La rivoluzione culturale
Avviata la propria scuola, Elena Loverdos riprende i contatti con Jia Ruskaja, ora direttrice della Accademia Nazionale di Danza: nel 1964 consegue - tra le prime abilitazioni in Italia - l’idoneità all’esercizio della professione di maestro di danza per l’insegnamento della tecnica accademica di secondo grado (Gazzetta Ufficiale della Repubblica Italiana, 17 febbraio 1964, p. 716).
Intanto, sulla spinta dello sviluppo industriale, Pavia affronta un periodo di convulsa crescita demografica e urbanistica: in dieci anni, la popolazione sale da 75000 ai quasi 87000 abitanti, mutando radicalmente il volto della comunità.

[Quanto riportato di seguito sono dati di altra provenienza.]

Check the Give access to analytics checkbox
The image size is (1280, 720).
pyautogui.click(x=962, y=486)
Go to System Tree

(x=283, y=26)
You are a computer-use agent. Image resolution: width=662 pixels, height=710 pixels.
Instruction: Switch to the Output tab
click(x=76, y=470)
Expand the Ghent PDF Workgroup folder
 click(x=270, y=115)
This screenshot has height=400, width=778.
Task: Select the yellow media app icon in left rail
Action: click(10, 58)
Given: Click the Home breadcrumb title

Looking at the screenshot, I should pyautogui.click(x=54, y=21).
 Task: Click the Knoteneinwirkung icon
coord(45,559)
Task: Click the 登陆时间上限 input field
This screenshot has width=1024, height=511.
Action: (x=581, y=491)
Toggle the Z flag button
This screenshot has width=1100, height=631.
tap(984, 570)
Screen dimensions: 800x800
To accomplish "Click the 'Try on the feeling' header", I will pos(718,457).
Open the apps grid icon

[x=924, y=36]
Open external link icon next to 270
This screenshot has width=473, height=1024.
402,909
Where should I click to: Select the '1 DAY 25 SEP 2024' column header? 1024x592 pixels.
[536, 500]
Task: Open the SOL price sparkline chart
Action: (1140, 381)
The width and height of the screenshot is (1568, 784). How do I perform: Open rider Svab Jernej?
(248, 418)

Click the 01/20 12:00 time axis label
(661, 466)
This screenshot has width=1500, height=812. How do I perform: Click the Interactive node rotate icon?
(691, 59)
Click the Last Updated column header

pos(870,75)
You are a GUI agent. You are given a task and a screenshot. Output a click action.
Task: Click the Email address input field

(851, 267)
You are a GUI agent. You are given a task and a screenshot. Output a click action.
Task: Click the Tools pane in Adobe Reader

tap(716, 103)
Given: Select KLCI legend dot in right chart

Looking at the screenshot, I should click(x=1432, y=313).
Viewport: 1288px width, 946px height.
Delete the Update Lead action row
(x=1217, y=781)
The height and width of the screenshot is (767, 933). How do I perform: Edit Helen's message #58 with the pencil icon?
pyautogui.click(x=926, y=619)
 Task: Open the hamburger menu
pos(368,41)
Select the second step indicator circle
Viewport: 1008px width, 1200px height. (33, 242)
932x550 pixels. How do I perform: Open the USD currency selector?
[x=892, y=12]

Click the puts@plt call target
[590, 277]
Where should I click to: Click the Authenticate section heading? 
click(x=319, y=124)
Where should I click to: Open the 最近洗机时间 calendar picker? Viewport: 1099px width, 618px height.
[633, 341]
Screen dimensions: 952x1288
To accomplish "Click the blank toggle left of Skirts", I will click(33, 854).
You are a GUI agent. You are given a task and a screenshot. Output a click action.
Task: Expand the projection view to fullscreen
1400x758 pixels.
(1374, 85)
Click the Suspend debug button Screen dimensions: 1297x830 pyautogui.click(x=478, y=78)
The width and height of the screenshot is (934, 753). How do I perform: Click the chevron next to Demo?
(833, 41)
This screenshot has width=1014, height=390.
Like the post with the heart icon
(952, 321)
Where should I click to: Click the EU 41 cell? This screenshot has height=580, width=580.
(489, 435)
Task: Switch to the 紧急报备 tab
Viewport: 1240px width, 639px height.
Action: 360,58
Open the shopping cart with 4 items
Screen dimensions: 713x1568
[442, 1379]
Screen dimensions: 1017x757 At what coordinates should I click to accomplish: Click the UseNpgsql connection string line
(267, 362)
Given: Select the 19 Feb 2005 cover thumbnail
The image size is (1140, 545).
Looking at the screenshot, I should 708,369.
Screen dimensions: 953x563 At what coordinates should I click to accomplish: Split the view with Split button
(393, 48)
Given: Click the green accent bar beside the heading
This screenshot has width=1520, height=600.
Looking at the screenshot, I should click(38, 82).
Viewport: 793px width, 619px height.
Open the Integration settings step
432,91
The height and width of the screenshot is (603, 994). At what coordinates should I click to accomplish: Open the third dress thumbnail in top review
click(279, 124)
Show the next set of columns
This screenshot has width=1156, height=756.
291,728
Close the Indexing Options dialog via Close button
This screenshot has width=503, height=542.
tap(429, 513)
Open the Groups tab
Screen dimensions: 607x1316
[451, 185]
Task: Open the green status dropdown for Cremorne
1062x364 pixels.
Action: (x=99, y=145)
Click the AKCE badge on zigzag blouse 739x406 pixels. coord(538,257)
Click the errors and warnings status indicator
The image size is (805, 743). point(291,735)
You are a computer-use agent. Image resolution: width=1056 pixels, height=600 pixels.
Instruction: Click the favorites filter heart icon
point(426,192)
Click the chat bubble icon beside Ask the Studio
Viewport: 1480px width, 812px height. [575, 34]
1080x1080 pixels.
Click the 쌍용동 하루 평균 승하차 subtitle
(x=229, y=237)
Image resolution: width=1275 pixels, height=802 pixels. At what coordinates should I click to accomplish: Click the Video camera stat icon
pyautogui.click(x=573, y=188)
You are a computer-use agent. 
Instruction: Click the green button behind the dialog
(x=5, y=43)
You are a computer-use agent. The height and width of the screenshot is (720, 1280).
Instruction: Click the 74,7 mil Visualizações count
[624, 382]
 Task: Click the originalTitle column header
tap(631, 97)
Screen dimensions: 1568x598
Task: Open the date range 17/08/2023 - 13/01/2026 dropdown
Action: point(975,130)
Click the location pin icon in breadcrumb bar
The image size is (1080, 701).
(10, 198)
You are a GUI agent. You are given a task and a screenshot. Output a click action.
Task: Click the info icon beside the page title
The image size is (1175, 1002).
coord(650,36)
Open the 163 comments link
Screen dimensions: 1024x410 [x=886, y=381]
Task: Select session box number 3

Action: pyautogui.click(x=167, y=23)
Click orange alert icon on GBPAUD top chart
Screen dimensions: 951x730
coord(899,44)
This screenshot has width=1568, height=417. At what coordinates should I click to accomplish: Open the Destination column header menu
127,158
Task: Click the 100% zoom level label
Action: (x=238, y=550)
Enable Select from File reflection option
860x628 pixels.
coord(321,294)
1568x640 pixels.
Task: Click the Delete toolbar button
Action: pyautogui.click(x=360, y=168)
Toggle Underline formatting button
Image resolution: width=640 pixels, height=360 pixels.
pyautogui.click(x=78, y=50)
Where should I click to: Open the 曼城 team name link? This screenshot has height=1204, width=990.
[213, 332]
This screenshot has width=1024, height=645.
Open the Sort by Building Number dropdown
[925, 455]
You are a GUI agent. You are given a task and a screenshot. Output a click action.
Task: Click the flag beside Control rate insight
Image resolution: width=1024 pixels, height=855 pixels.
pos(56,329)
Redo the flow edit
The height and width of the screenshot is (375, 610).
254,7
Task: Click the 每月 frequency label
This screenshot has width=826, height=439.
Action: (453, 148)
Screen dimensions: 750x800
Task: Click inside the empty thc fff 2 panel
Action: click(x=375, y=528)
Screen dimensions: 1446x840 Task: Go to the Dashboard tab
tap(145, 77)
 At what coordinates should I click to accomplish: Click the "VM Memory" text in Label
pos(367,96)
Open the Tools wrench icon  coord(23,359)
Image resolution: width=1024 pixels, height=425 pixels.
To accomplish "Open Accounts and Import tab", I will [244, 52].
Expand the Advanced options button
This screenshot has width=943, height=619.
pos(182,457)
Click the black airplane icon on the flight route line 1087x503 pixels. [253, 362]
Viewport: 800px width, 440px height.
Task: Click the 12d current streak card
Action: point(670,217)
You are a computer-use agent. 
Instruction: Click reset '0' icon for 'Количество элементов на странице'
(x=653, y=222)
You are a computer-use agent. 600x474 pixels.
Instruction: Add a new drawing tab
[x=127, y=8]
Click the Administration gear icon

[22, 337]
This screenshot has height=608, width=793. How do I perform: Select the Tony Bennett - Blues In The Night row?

Ottenuta finalmente una sede idonea presso il Ridotto del Teatro Fraschini, la scuola si afferma come una realtà cittadina: nel 1964 raggiunge un centinaio di iscrizioni; nel 1965, pur rimanendo formalmente legata al Civico Istituto Musicale, compare ufficialmente la titolatura di Scuola di Danza classica. Altre piccole rivoluzioni accompagnano gli anni del miracolo economico: gli esercizi in classe e le coreografie sul palco del Teatro Fraschini sono ora eseguiti su una base musicale registrata, segnando l’introduzione definitiva della musica per orchestra negli spettacoli di danza di fine anno. La Signora è fortemente consapevole della valenza educativa della danza classica come disciplina del corpo e della mente:
«La mia scuola ha uno scopo puramente educativo, cioè la formazione spirituale e lo sviluppo armonico del fisico nella grazia dei movimenti [...] Penso che la danza abbia una notevole influenza sulla formazione spirituale delle allieve, in quanto sviluppa in loro il senso estetico, la sensibilità e la fantasia; ne sveglia lo spirito di osservazione e la prontezza. Inoltre forma il carattere rafforzando la volontà: i movimenti precisi e aggraziati della danza eseguiti sotto lo stimolo del ritmo e della melodia spronano le bambine pigre e indolenti e frenano e abituano all’autocontrollo quelle più vivaci e disordinate.»
Intervista «La carriera della danzatrice viene scartata perché troppo breve e faticosa», Il giornale di Pavia, 21 giugno 1963.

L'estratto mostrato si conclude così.